PROBLEM —
Return only the lines running from the one that contains "Go back using the arrow icon" through the end of the entries, exactly, both ends included. Omit pictures.

EXERCISE MATERIAL —
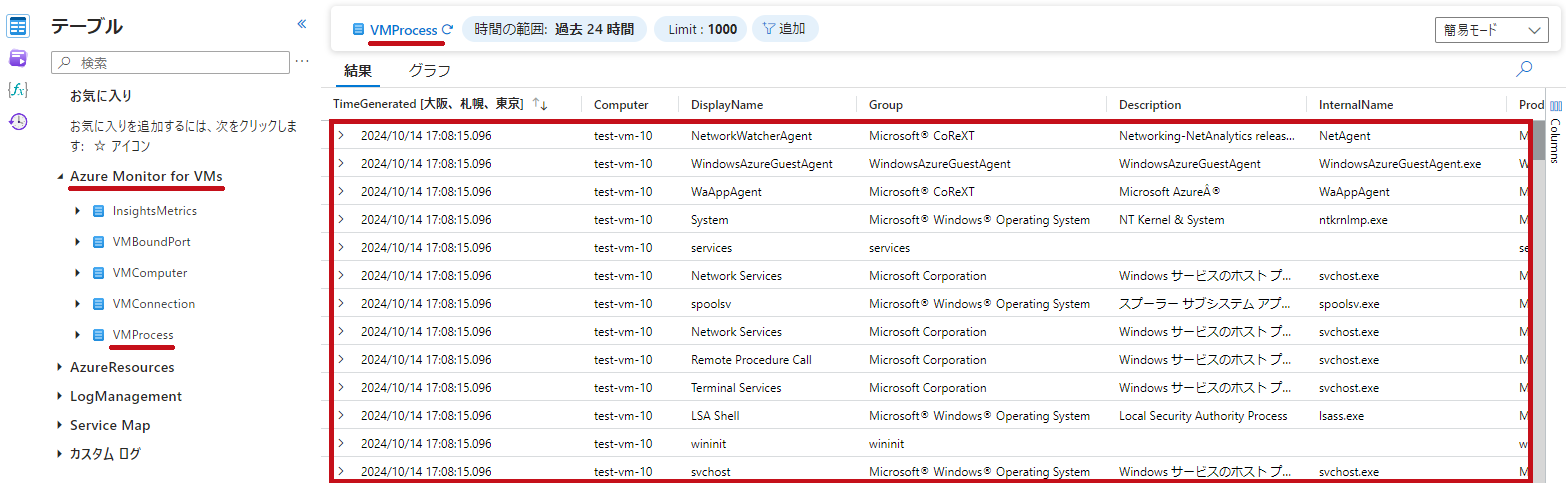1568x483 pixels.
Task: Click the refresh icon beside VMProcess
Action: point(448,30)
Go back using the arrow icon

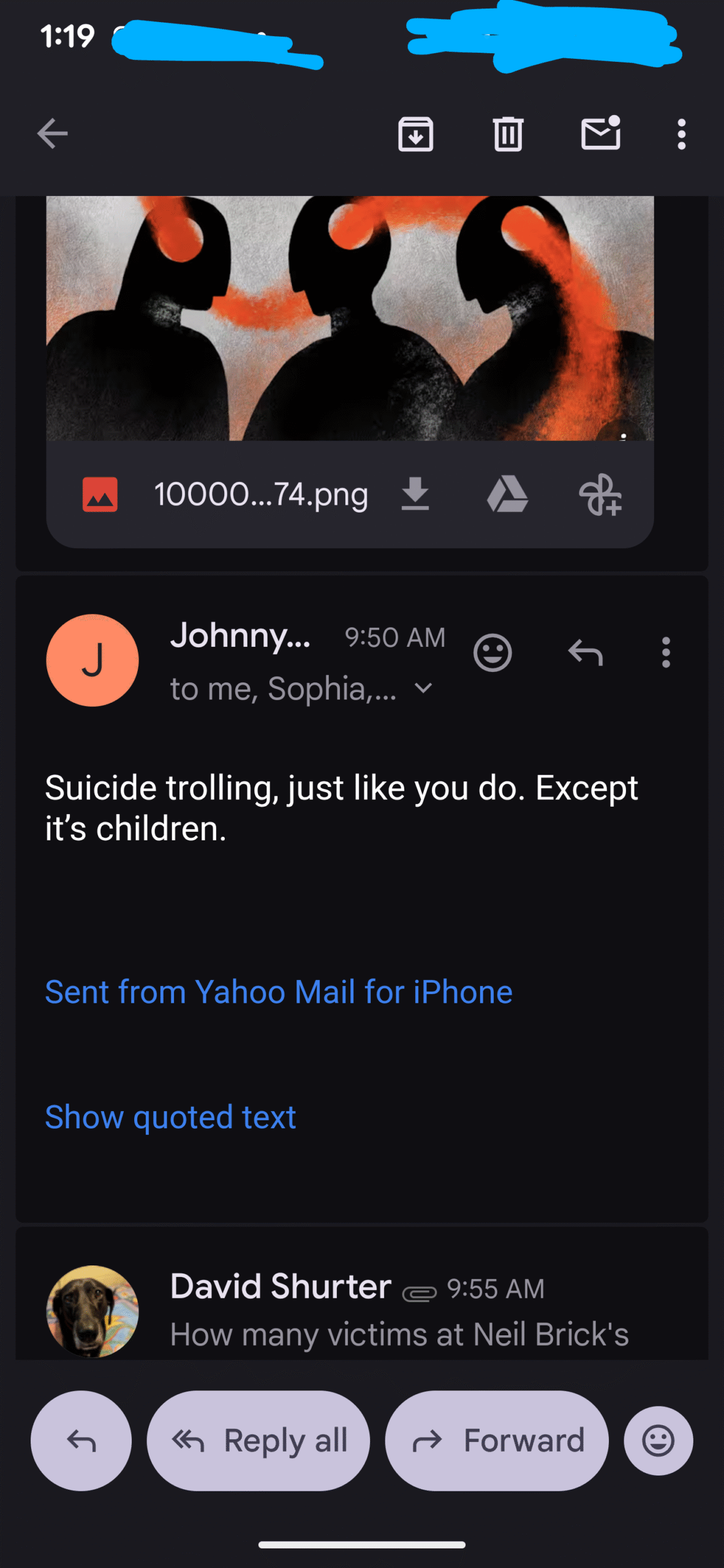(53, 134)
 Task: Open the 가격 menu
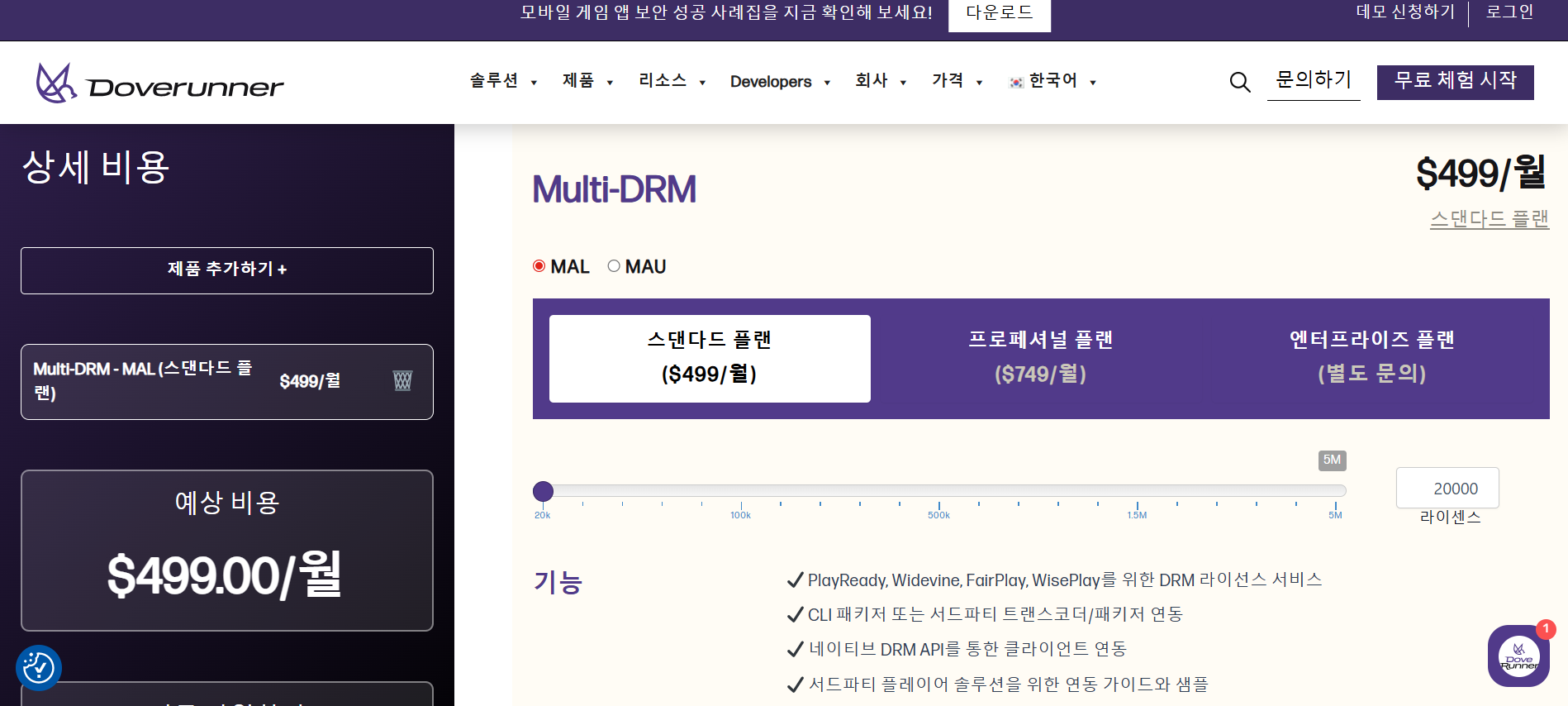tap(957, 81)
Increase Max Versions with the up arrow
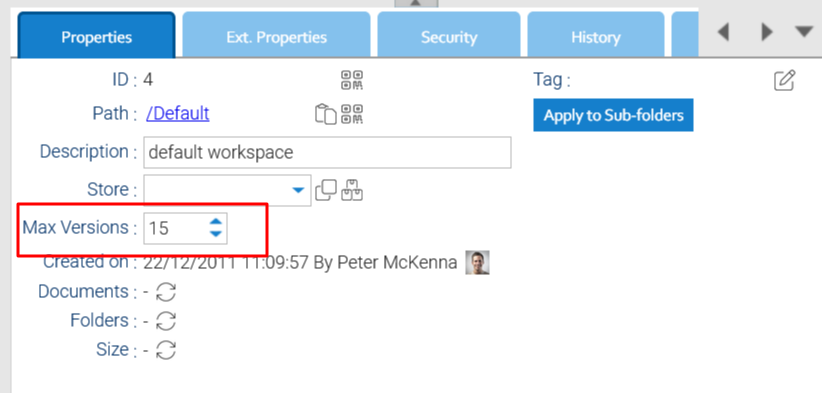 (x=215, y=222)
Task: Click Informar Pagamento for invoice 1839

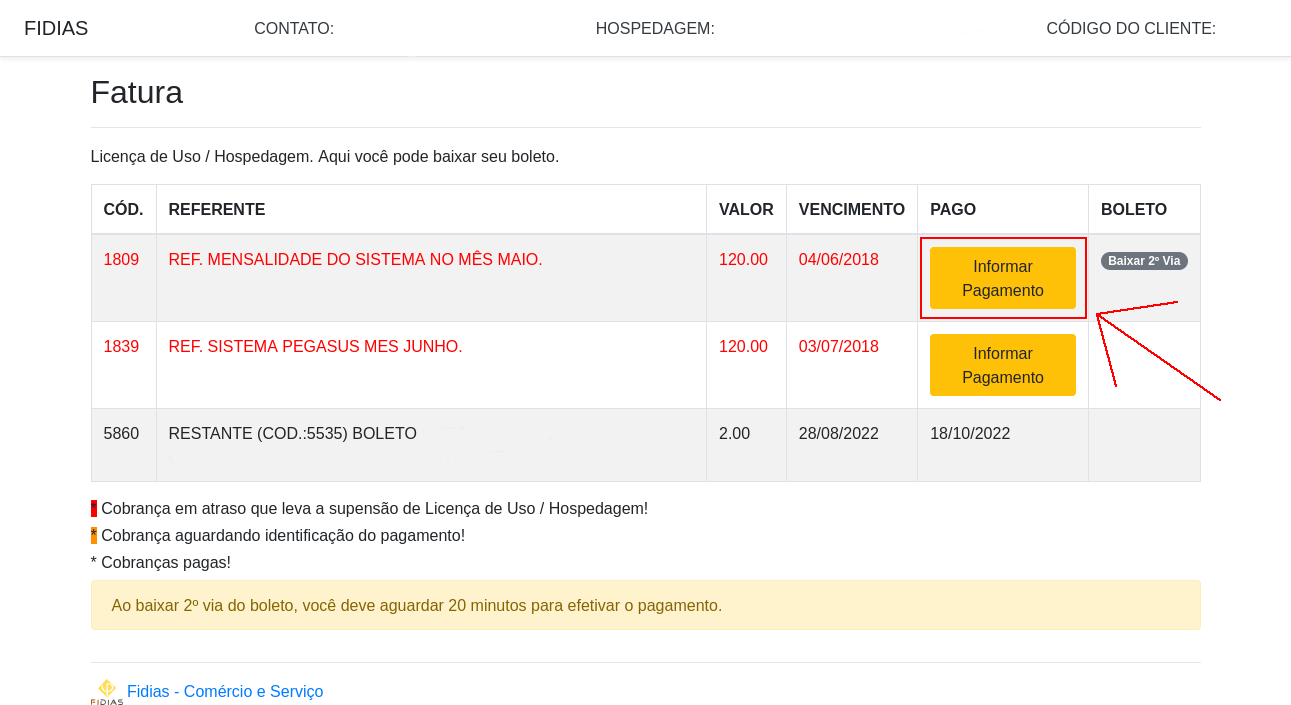Action: pos(1002,364)
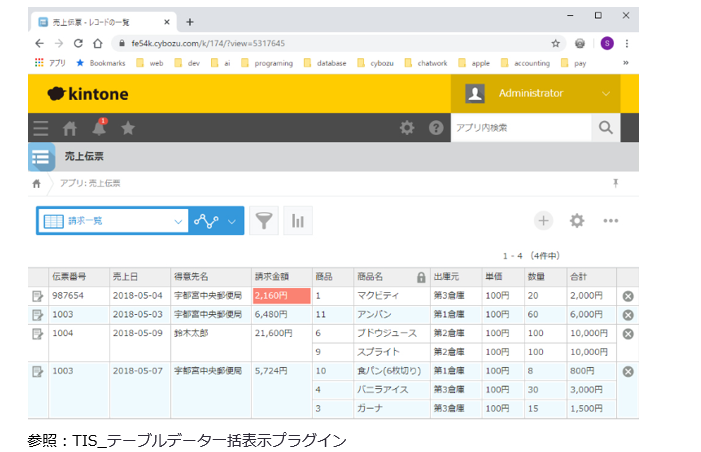Open the more options ellipsis button
Image resolution: width=701 pixels, height=452 pixels.
tap(611, 221)
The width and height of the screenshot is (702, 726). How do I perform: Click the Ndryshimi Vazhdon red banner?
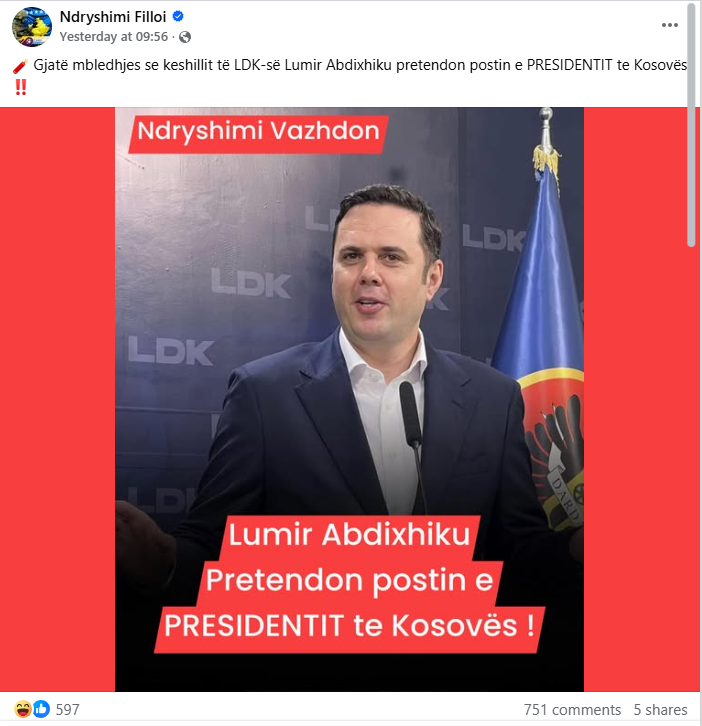click(x=258, y=132)
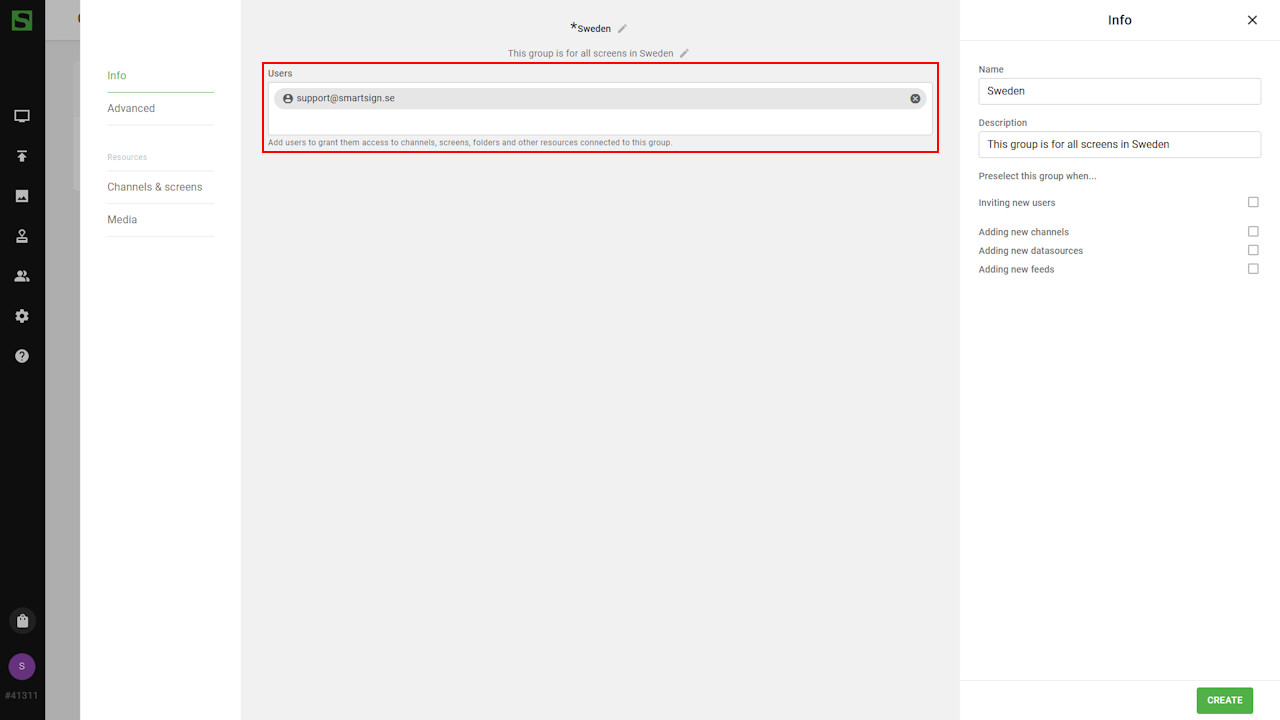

SOLVED PROBLEM —
Go back using the arrow icon

(53, 134)
 Task: Open the 가격 menu
tap(957, 81)
Increase Max Versions with the up arrow
 (x=215, y=222)
Task: Click Informar Pagamento for invoice 1839

Action: pos(1002,364)
Open the more options ellipsis button
Image resolution: width=701 pixels, height=452 pixels.
tap(611, 221)
The width and height of the screenshot is (702, 726). How do I perform: Click the Ndryshimi Vazhdon red banner?
click(x=258, y=132)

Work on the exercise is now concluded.